Kramer's love of over the top violence and seeing my sexuality are not merely reminiscent of Tony Scott they are, in Running Scared, an outright ripoff. The whip pan camera work and overlapping film stocks are direct lifts from Scott's last two features Domino and Man On Fire. The ridiculous violence and high body count a nod to Scott's True Romance.

The only originality to seep into this dark, dystopian thriller is a hockey torture scene that has received heavy rotation in the films ad campaign. The look of the scene is clever and the torture is something I had never seen before. The scene is bloody and a bit of a nail biter. Unfortunately this good scene is rare amidst the misguided plot.

Running Scared is a bizarre little film. Violent to the point of parody, the film could qualify as a horror flick for the amount of blood and guts that get spilled but it's all in service of nothing. There is nothing you can take away from the film. This film's many influences, Tony Scott and Quentin Tarentino among others, are each far superior. While Scott's last two films, Domino and Man On Fire were not great films, Scott's direction is amped and always in service of a compelling if flawed plot.

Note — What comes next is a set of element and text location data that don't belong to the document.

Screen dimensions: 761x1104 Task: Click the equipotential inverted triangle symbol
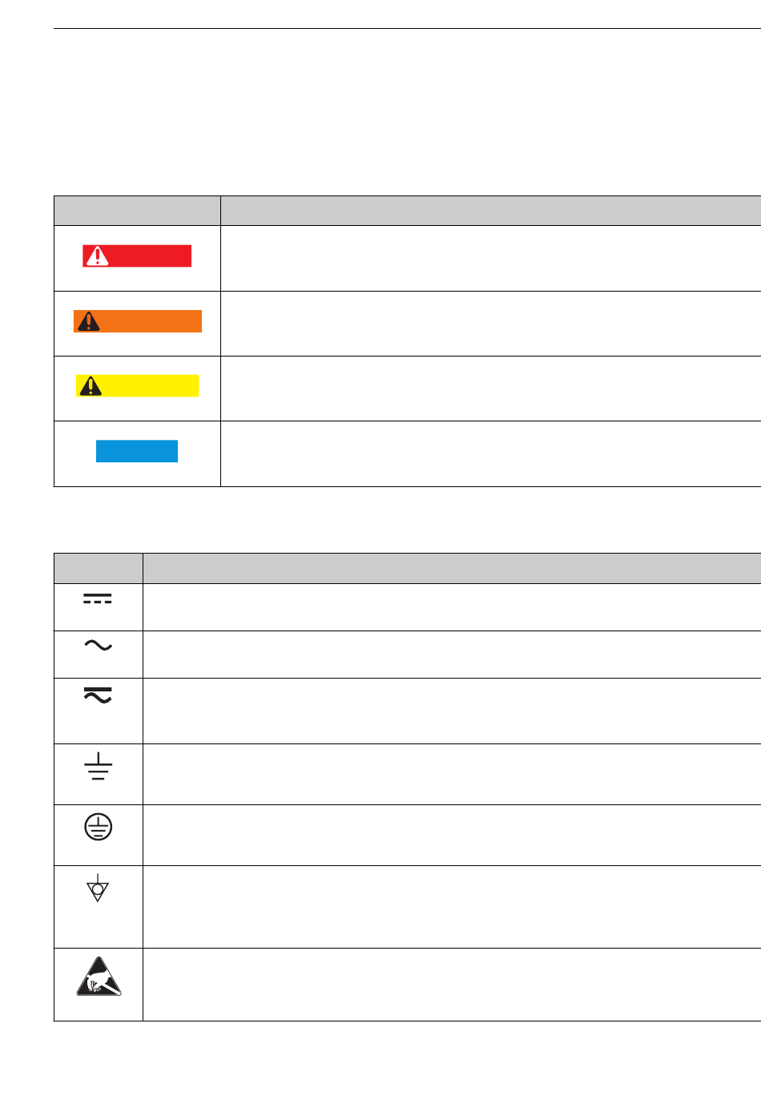(x=98, y=888)
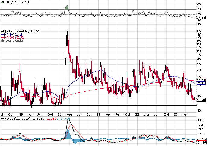Viewport: 207px width, 146px height.
Task: Select the 13.59 current price label
Action: [x=201, y=100]
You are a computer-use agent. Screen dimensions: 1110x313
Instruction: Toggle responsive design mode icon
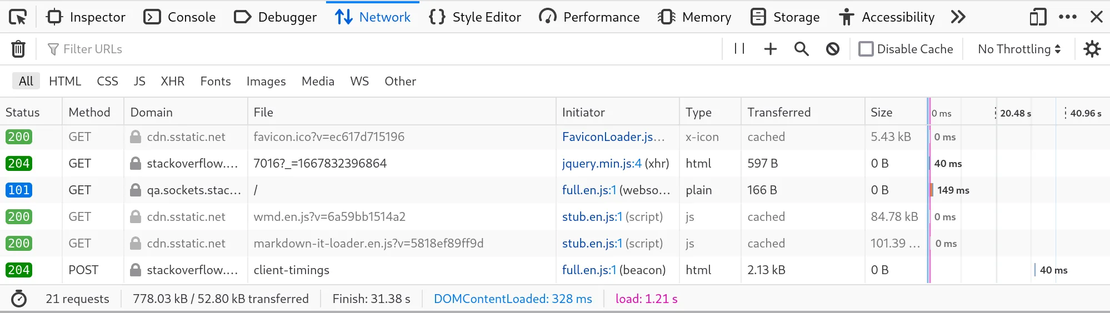click(1037, 17)
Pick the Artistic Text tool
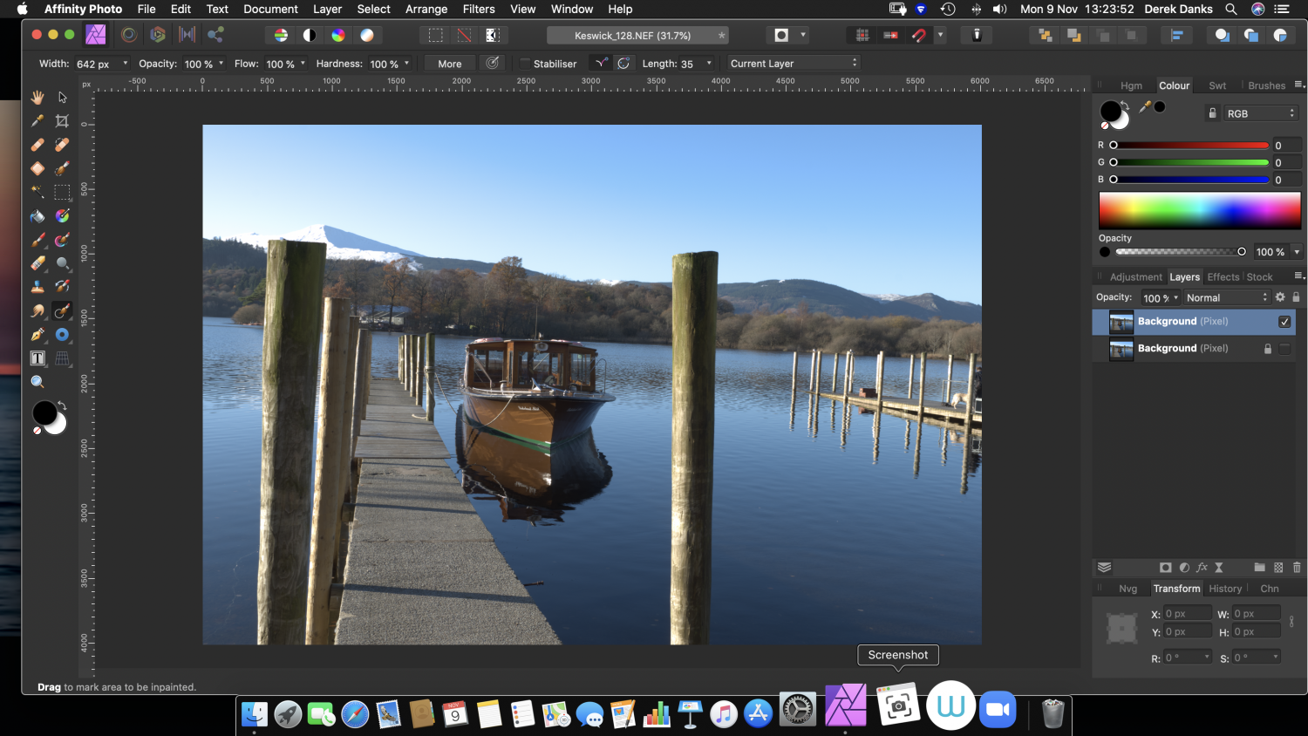 tap(37, 358)
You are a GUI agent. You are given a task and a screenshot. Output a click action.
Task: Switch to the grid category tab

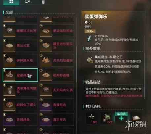pyautogui.click(x=11, y=2)
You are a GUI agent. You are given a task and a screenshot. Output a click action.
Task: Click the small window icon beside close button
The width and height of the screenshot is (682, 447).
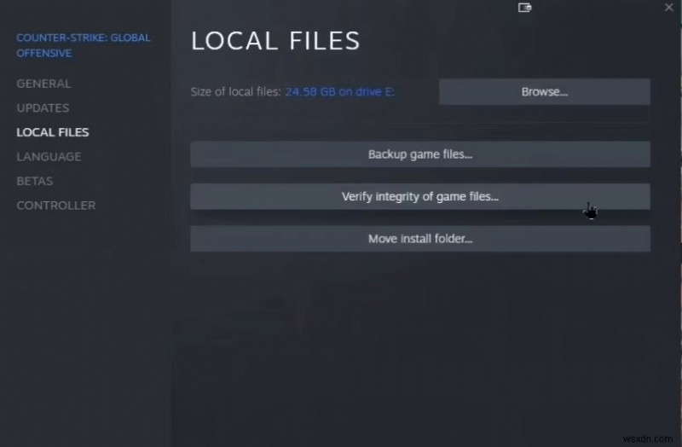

Tarentino is, of course, the master of screen violence. Kill Bill 1 & 2 are the only films outside the horror film genre that can favorably compare body counts with Running Scared. The difference is the violence in Tarentino's masterpieces plays like a blood and guts symphony. Each bullet fired, each slice of a samurai blade a note in a grand opera of eloquent violence. In Running Scared the violence is simply for the sake of being violent. The style of the film, the grit, the color scheme and the whip pans, are merely showing off and never part of a coherent vision of how to present screen violence.

Violence for violence sake is okay in the horror genre, but it gets old quickly in the thriller or noir genre if it is not clearly in service of a good plot. The plot to Running Scared is simply not compelling enough to justify the blood, guts and body count. Pure viscerality can only get a movie so far before you need to give the audience something to really chew on.

Running Scared is a step backward for a director who showed eclectic style in his debut feature. Wayne Kramer's The Cooler was a hard R-rated character piece with an excellent cast that was directed with a purpose. The violence and sexuality of The Cooler worked with its compelling characters and unique plot not against them. There was simply more to that film than the action and flesh displayed.

Running Scared never stops moving which works for maybe 45 minutes but without great characters and not much of a plot the wheels eventually come off and the film flies off the rails.